Your task> Without reproducing any image, print the listing below exactly.

Source data>

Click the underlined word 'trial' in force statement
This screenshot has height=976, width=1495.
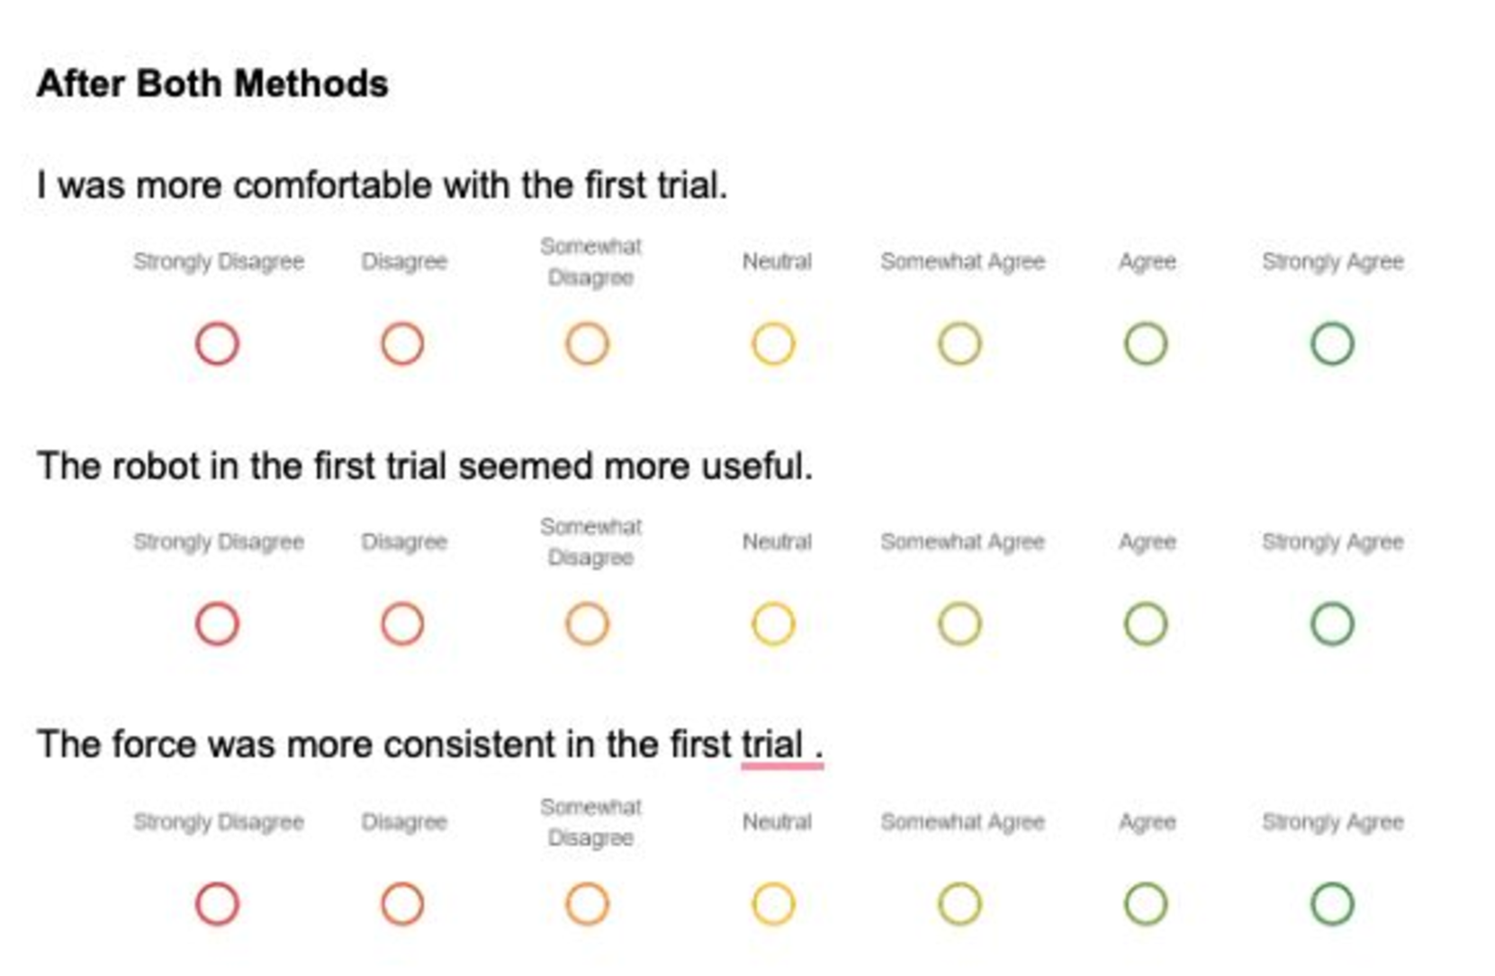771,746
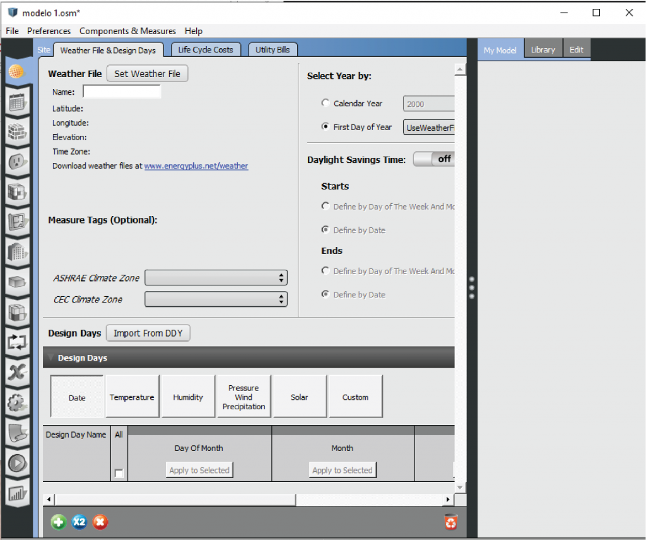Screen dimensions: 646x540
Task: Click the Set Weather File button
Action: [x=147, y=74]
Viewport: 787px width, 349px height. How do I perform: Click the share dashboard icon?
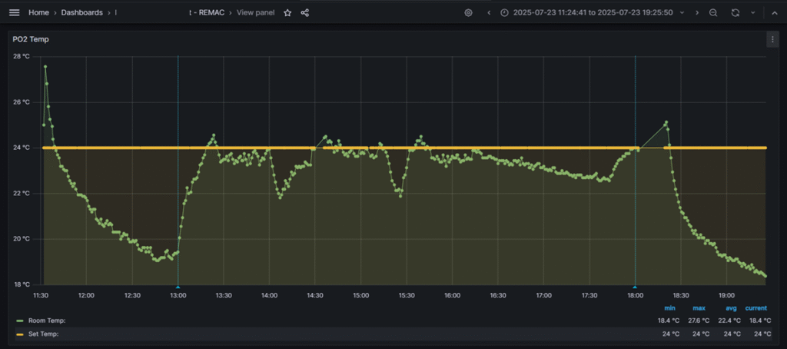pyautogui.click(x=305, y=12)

Answer section>
Click the underlined word 'trial' in force statement
This screenshot has height=976, width=1495.
771,746
Screen dimensions: 646x540
Task: Click the Set Weather File button
Action: [x=147, y=74]
Viewport: 787px width, 349px height. How do I perform: Click the share dashboard icon?
pyautogui.click(x=305, y=12)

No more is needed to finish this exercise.